Scott: You have been in other shows, but have you done any in New York as yet?
Sarah: I haven’t gotten to be on Broadway yet. But, I have done some regional theatre in upstate New York. I did Gypsy at Westchester Broadway Theatre and I was in the first national tour of The Wedding Singer. But Shrek is definitely my biggest job so far. 
Scott: How long will you stay with the show?
Sarah: Our tour goes through July 31, so we actually don’t have too much longer. 
Scott: What will you do in August?
Sarah: It’s back to the city and back to auditions. Hoping something else will come my way. 
Scott: Is that process as grueling as it’s portrayed?
Sarah: Yes. It really is. You have to have thick skin and a side job.
Scott: What do you do when you’re not acting?
Sarah: The stereotypical stuff. My side job was being a nanny. I would babysit and go to as many auditions as I could get myself to. The problem isn’t that the auditions are particularly difficult, it’s just that there are so many people there. I think the most important piece of advice I would give someone is to be persistent and wait it out. But, if you put the time in I think you can get some good jobs. 
Scott: Do you think the audition sometimes turns on something other than talent?
Sarah: Like anywhere else connections help. The more you work the more people get to know you.
Scott: But, I mean sometimes you can just be too tall or too short.
Sarah: I’m just about five feet tall which really hurts me in some shows, but they needed a short person for my part in Shrek
Scott: Do you have an agent helping you?
Sarah: I’ve been networking during this tour and I’m hoping to have one when I move back to the city. It’s not the “only” way to go, but I think it makes things a little easier because it can help get you in the door. 
Scott: How many people are in Shrek?

Sarah: There are 25 cast members. But, that includes five off-stage swings; they know all the ensemble parts to that if somebody is sick, on vacation, or gets hurt in the middle of the show they can literally step right in to it. It’s pretty amazing to tell you the truth.
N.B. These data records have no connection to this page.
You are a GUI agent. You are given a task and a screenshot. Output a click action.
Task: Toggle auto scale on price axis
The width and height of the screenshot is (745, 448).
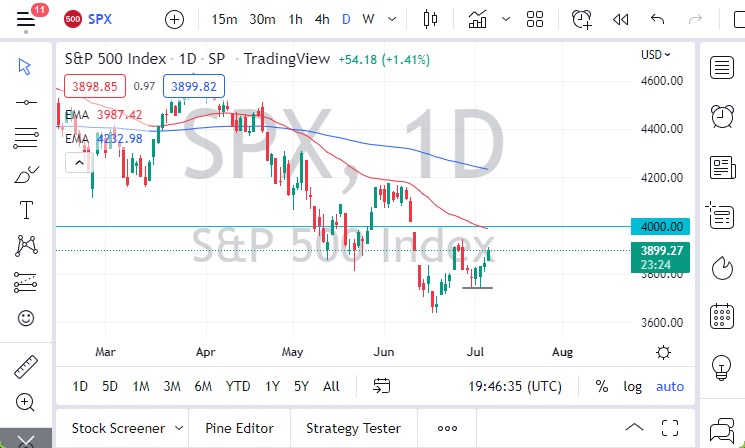[x=670, y=386]
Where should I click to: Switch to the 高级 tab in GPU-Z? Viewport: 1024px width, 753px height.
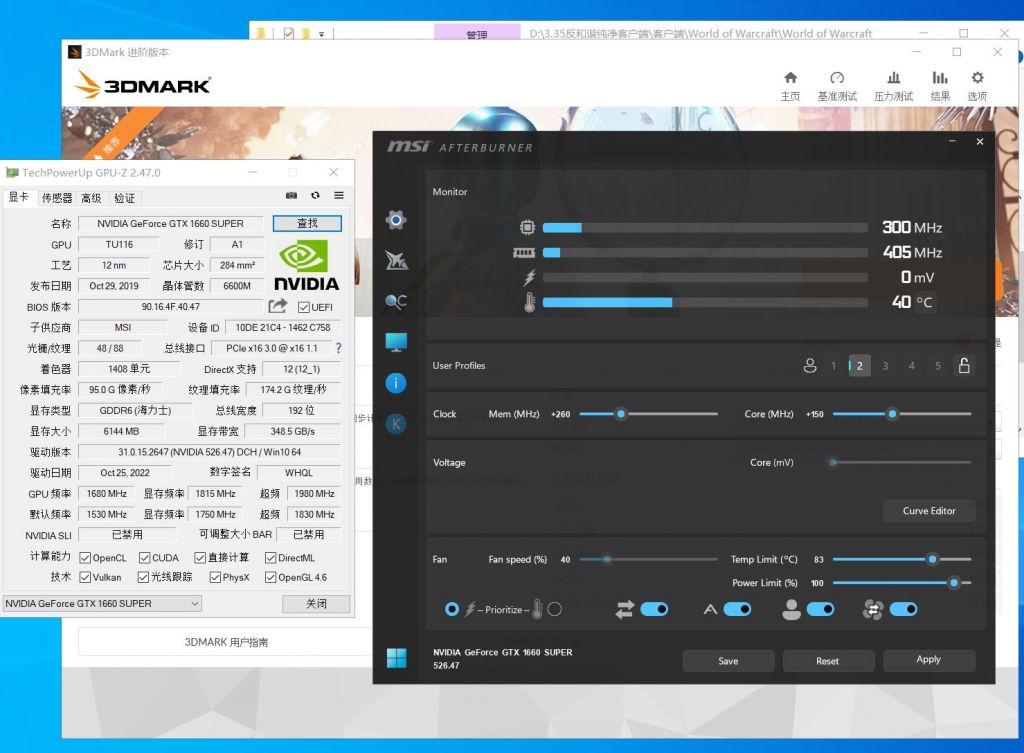[92, 198]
Scott: Do many people get injured in this show?

Sarah: There is a lot of dancing and, since it’s a cartoon brought to the stage, the costumes are huge and incredible. Knock-on-wood we haven’t had any bad injuries. But, we’ve had a couple of twisted ankles. I’ve gotten through okay thank goodness. When you’re on the road you get sick a lot. Through the winter I think we were passing flu back and forth. We are really fortunate to have those talented swings.

Scott: What will you do as soon as the tour is over? Will you take a vacation before you head back into the fray?

Sarah: The day after we close I’m going to Florida to vacation with my family. Then, I have about a month off and I’m getting married.

Scott: Congratulations!

Sarah: Thank you. Yes, I’m getting married in Louisville. After the wedding we’ll go on a honeymoon and then back to New York.

Scott: Is your fiance an actor?

Sarah: Yes.

Scott: Did you meet him in the show?

Sarah: I met him in my first tour, The Wedding Singer.

Scott: That’s appropriate.

Sarah: I know, it’s really ironic. He’s on the tour of 9 to 5 right now. Our shows close on the exact same day so we get to go to Florida and get married and head back the City together.

Scott: What is that like, being on different tours?

Sarah: Both of tours have had a couple of layoffs here and there, so we’ve been very lucky in getting to visit each other. We take turns traveling to see each other. It’s a tricky schedule, but it’s exciting because we always have a new place to go on a date because we’re always in a different city. But, we are looking forward to being together in New York for a little bit.